OBJECTIVE: Update the entries from the start through the line containing "Action: [335, 245]" by replacing "screenshot" with "screen capture" and changing nothing else. Leave the pictures out of your answer.

Some entries:

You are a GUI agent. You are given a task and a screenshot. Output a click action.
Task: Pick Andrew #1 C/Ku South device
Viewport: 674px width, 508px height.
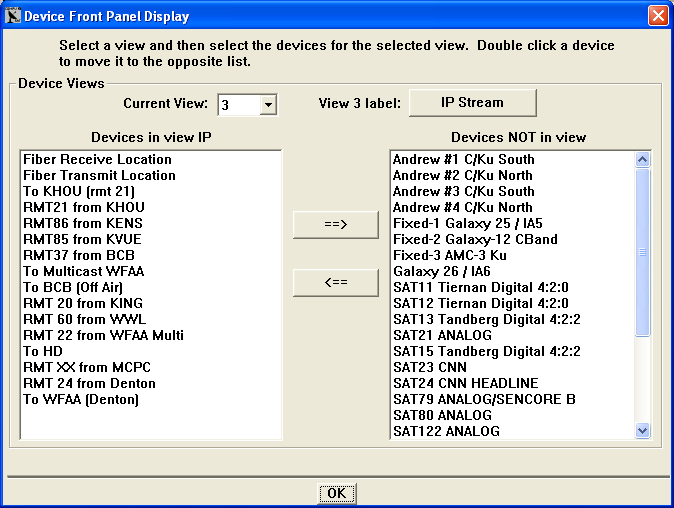463,160
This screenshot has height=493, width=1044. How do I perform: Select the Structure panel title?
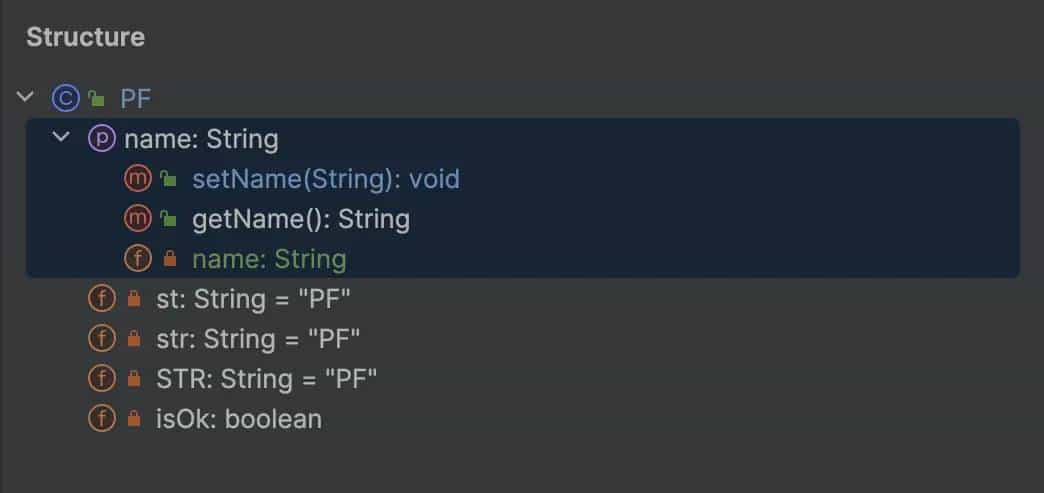(x=85, y=38)
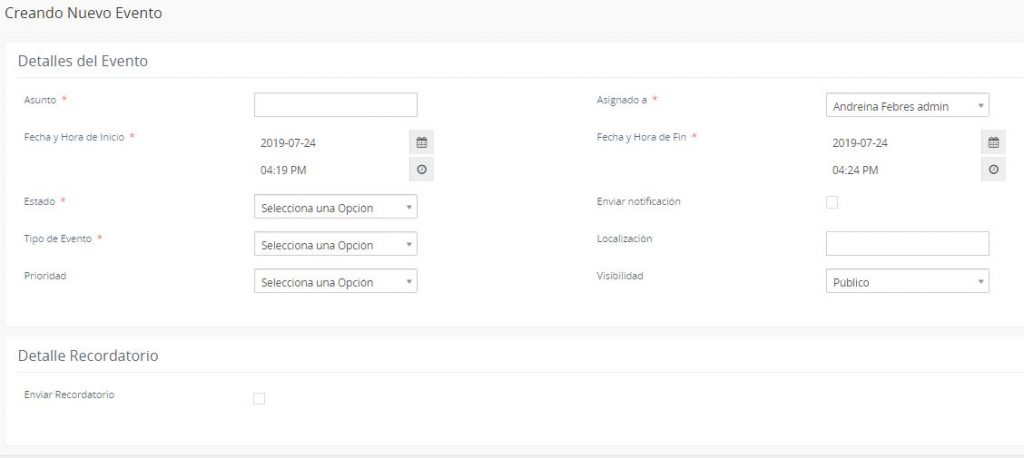The image size is (1024, 458).
Task: Expand the Tipo de Evento dropdown
Action: [335, 245]
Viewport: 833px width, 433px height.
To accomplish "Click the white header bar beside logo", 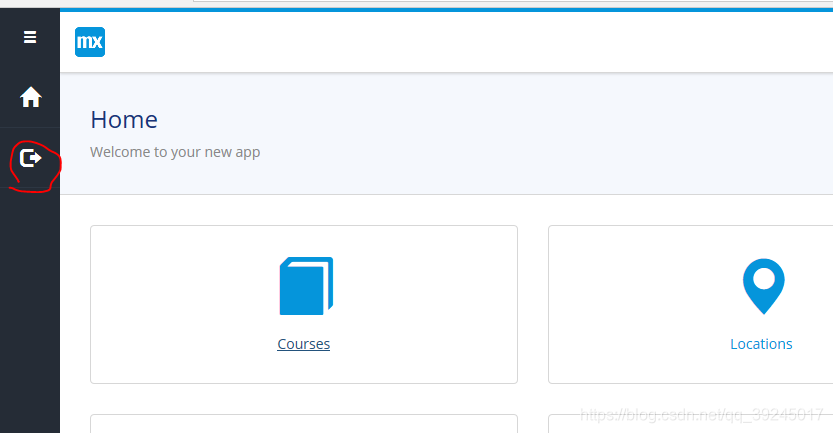I will 468,42.
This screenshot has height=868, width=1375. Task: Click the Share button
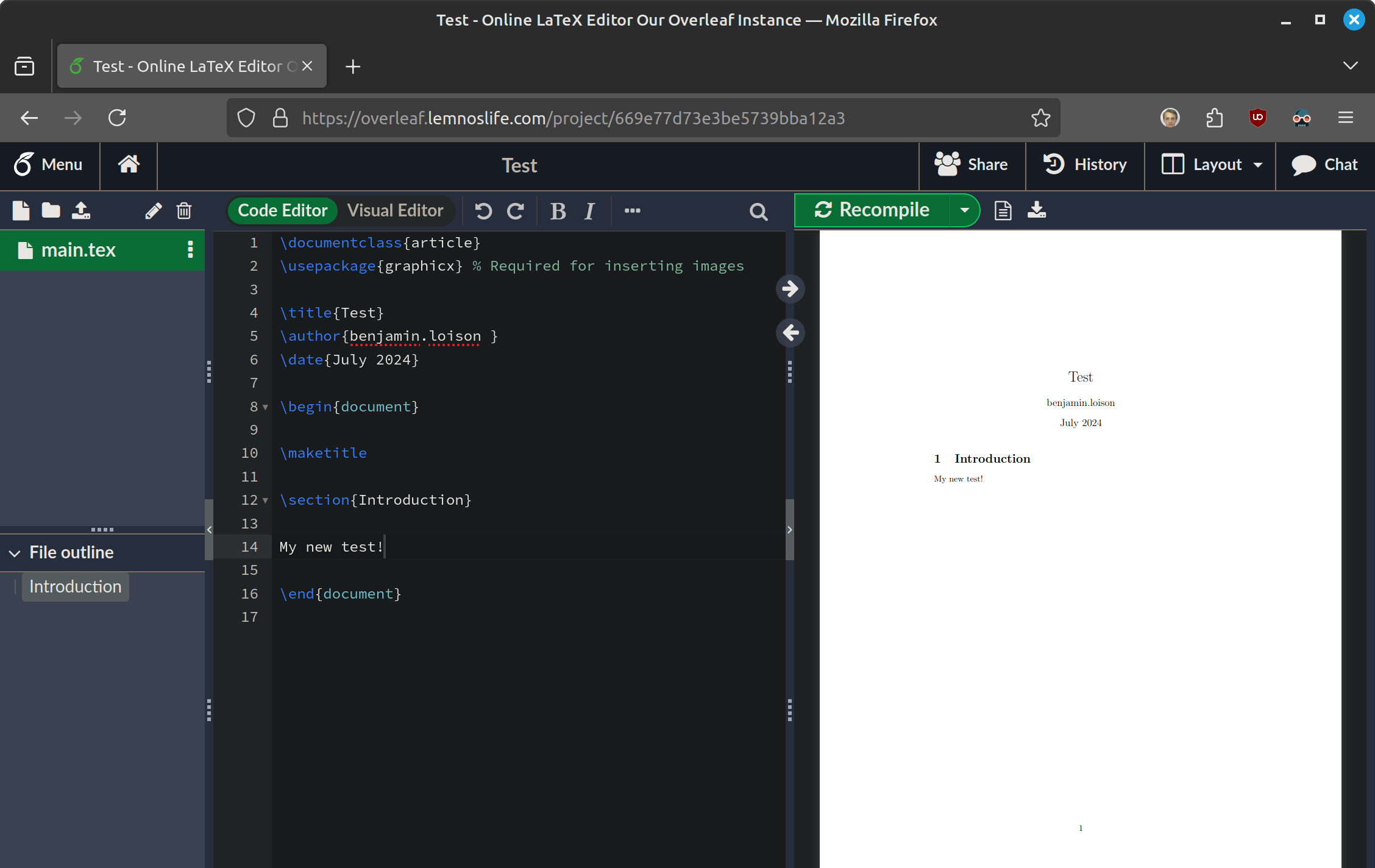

FINISHED TASK:
You are a GUI agent. You are given a task and a screen capture. Output a click action.
Task: Pick Andrew #1 C/Ku South device
Viewport: 674px width, 508px height.
463,160
This screen capture has height=493, width=1044. How do I perform: Select the Structure panel title?
(x=85, y=38)
The image size is (1024, 458).
Task: Expand the Tipo de Evento dropdown
Action: [335, 245]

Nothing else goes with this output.